The final image should not be a confiscated pack of cigarettes, but a measuring tape that rises a centimeter because, upstream, someone opened a safe water tap, sealed a latrine, filled a plate with iron and protein, and guaranteed a mother she could sleep without violence.
The other measures—taxes, warnings, smoke-free spaces—are necessary, but secondary and insufficient if structural conditions are not addressed first. None of them can reverse the social drought that, if left unchecked, will continue to wither bones and futures, turning fire from possibility into certainty.

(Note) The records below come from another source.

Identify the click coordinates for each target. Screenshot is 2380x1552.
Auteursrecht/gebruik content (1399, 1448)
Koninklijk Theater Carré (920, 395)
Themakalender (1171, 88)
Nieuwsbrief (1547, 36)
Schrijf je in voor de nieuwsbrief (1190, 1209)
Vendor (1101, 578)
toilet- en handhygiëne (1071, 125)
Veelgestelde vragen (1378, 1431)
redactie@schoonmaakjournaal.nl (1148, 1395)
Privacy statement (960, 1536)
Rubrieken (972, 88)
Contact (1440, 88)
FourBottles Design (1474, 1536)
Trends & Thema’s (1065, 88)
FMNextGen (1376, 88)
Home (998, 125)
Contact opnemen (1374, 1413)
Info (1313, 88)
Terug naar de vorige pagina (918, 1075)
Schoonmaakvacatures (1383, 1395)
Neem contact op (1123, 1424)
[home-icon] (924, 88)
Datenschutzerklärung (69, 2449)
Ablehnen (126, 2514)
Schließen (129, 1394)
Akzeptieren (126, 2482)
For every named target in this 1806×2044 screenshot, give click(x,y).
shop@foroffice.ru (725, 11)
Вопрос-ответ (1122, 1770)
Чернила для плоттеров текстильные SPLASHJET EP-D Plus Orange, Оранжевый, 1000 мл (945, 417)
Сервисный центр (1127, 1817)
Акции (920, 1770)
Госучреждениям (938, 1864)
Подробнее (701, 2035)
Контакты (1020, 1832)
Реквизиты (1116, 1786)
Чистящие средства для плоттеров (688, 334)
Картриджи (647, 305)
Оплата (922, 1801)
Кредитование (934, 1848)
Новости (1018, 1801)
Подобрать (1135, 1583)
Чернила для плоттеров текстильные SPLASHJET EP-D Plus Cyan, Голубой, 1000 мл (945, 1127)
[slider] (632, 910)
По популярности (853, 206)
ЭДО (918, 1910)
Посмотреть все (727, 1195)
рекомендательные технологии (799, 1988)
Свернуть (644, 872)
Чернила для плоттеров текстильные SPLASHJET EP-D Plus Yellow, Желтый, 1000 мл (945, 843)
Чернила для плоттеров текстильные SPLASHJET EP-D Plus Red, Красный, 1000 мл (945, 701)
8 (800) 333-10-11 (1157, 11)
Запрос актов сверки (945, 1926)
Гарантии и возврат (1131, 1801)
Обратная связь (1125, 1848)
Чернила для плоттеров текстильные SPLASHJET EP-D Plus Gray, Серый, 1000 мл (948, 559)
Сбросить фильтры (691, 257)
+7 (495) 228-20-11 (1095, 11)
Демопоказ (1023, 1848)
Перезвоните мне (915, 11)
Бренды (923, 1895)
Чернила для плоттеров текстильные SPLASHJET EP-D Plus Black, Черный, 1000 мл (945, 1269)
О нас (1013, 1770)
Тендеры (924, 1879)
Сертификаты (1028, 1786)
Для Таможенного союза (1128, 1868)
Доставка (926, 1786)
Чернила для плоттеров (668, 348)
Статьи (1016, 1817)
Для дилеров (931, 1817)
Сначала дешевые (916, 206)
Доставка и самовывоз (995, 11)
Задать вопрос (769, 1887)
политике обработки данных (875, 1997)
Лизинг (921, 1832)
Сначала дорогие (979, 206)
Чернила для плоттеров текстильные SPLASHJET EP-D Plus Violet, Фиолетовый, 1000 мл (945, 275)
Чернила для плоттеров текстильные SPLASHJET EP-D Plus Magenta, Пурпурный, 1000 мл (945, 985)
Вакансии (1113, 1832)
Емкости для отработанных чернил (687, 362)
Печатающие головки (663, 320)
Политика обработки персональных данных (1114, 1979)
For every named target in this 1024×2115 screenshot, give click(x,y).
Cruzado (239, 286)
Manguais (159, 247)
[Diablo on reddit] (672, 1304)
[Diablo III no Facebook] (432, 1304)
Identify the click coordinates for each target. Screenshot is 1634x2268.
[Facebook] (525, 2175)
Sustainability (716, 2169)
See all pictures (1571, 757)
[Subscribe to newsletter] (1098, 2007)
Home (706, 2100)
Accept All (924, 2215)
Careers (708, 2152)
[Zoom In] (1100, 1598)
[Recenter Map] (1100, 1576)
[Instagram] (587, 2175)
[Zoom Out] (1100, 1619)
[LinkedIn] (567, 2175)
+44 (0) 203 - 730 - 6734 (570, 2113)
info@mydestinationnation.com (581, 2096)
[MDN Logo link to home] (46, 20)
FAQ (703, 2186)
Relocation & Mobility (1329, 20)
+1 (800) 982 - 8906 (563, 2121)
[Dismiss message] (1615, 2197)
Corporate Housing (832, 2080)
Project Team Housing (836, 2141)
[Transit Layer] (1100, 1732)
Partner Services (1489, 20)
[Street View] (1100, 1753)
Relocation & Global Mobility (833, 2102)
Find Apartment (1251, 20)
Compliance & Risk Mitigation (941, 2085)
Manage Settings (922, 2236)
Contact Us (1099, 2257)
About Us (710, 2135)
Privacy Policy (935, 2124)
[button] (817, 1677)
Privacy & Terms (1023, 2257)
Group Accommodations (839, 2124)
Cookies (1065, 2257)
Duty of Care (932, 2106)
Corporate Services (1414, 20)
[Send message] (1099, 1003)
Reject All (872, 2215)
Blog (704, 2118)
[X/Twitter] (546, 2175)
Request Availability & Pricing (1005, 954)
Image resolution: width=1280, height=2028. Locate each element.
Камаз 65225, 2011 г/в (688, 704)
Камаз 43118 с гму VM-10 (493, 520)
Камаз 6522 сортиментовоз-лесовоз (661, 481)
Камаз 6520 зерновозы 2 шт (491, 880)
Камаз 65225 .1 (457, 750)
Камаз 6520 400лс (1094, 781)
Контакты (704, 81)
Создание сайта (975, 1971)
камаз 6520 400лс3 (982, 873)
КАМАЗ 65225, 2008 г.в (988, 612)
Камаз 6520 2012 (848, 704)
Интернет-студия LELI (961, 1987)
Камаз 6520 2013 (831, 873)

By privileging a single agenda and institutional dogmatism, the WHO risks imposing a global hygienist morality that disciplines bodies without transforming the realities that weigh upon them.
What does it mean to care in public health? To repeat an abstract slogan of abstinence, or to accept the world’s complexity and save possible lives with the measures that are possible?
Until the WHO incorporates this question, many of its policies will remain what they too often are: less a realistic strategy of protection than a global catechism, a manual of discipline that orders bodies without touching the roots of the world that sickens them.